На другой день франтиха нову моду завела. По городу в узкой юбке молчком пошла, юбка вся как рукав, модница ногами чуть переставлят, щеки надула напоказ, мол, коли юбкой узка, так с лица широка.

Городски модницы сейчас же увидали. Как им отстать?

В узки юбки ноги кое-как втолкнули, ногами засеменили. А не знали, что щеки надо надуть – полные рты воды набрали: им и тошно, и дых сперло, и перешепнуться нельзя, ведь рты-то водой полны.

На модниц сам полицмейстер наскочил, саблей забренчал, ногами застучал:

– По какому случаю ходите да молчите, како дело умышляете?

Модницы фыркнули на полицмейстера, его водой всего обмочили.

– Мы из-за тебя из себя воду выпустили, из-за тебя модный фасон потеряли!
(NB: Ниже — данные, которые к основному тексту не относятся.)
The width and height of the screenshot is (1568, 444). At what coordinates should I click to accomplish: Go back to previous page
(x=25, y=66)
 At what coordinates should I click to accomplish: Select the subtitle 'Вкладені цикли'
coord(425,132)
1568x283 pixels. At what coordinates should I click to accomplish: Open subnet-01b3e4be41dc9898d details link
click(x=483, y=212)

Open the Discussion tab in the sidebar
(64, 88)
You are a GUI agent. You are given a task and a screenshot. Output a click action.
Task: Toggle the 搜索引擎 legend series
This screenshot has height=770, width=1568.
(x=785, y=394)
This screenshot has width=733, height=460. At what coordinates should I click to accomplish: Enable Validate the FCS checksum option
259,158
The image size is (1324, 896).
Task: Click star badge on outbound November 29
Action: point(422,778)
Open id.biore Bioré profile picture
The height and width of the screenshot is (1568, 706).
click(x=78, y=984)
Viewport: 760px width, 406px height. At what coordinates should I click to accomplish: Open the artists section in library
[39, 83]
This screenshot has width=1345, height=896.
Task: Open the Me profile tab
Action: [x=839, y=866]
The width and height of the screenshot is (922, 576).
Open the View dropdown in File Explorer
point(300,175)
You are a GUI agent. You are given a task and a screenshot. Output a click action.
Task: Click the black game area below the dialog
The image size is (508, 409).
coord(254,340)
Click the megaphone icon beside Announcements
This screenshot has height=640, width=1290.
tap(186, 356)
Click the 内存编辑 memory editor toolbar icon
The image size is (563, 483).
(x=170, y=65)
Коли громку моду нельзя носить, так тихомолком ходить нельзя запретить!

Полицмейстера модницы оглушили, ум отбили, а ума и было-то мало. Вышел новый приказ:

– Моду, окромя громкой, каку хошь одевайте, только ртов не открывайте.

Ты думаешь, я все это выдумал, что такого и не было? Посмотри на старопрежних картинках, в прежних журналах, увидишь, каки широки юбки носили. Под юбками малы ребятишки хороводы водили. На других картинках юбки шириной с рукав, по ровному месту шли, а как приступка – и ни с места! На лестницы модниц на руках подымали.